Passage for review section start
In recent years, the unilateralist foreign policy of the U.S. government has brazenly ignored or contravened countless aspects of international law, ranging from the Geneva Conventions to multilateral environmental treaties to which the U.S. is a signatory. This brazenness has infected the very core of policy discussions in our country. Consider an opinion piece by two distinguished professors of law at the University of Chicago, who argued in the Financial Times on August 5 that the U.S. has no obligations to control greenhouse gases, and that if other countries don’t like how the U.S. behaves and how that behavior affects them, they might think about paying the U.S. to cut its emissions. In other words, the U.S. should behave as it likes. It is up to the others to induce the U.S. to change course.
Passage for review section end
- [Exercise instructions]:
1. Transcribe the passage on U.S. foreign policy word for word from "In recent years, the" to "to change course.".
2. According to the passage on U.S. foreign policy, in which newspaper did the two University of Chicago law professors publish their opinion piece?
3. Condense the paragraph of the passage on U.S. foreign policy that begins "In recent years, the unilateralist foreign policy" into a shorter version that keeps its main facts.
The listing that follows is separate material and has no connection to the passage on U.S. foreign policy.
Exercise data section start
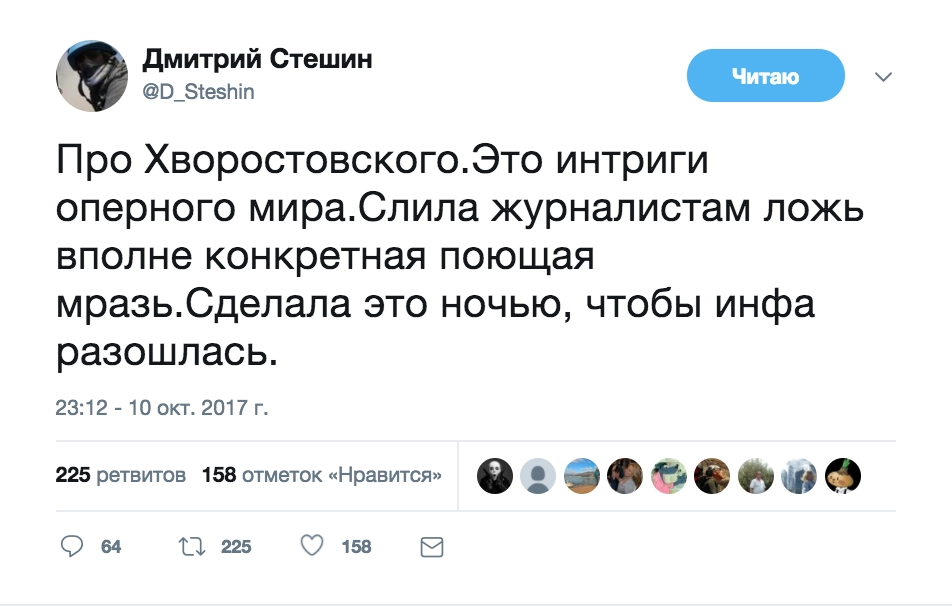Viewport: 952px width, 606px height.
Task: Click the pink cartoon wolf liker avatar
Action: click(669, 476)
Exercise data section end
- [Task solutions]:
1.
In recent years, the unilateralist foreign policy of the U.S. government has brazenly ignored or contravened countless aspects of international law, ranging from the Geneva Conventions to multilateral environmental treaties to which the U.S. is a signatory. This brazenness has infected the very core of policy discussions in our country. Consider an opinion piece by two distinguished professors of law at the University of Chicago, who argued in the Financial Times on August 5 that the U.S. has no obligations to control greenhouse gases, and that if other countries don’t like how the U.S. behaves and how that behavior affects them, they might think about paying the U.S. to cut its emissions. In other words, the U.S. should behave as it likes. It is up to the others to induce the U.S. to change course.

2. The Financial Times.

3. In recent years, the U.S. government's unilateralist foreign policy has openly ignored or violated many parts of international law, from the Geneva Conventions to environmental treaties the U.S. has signed. This attitude now runs through U.S. policy debate. In the Financial Times on August 5, two University of Chicago law professors argued that the U.S. has no duty to control greenhouse gases and that countries unhappy with its behavior might pay it to cut emissions. In effect, the U.S. should act as it likes and leave others to persuade it to change.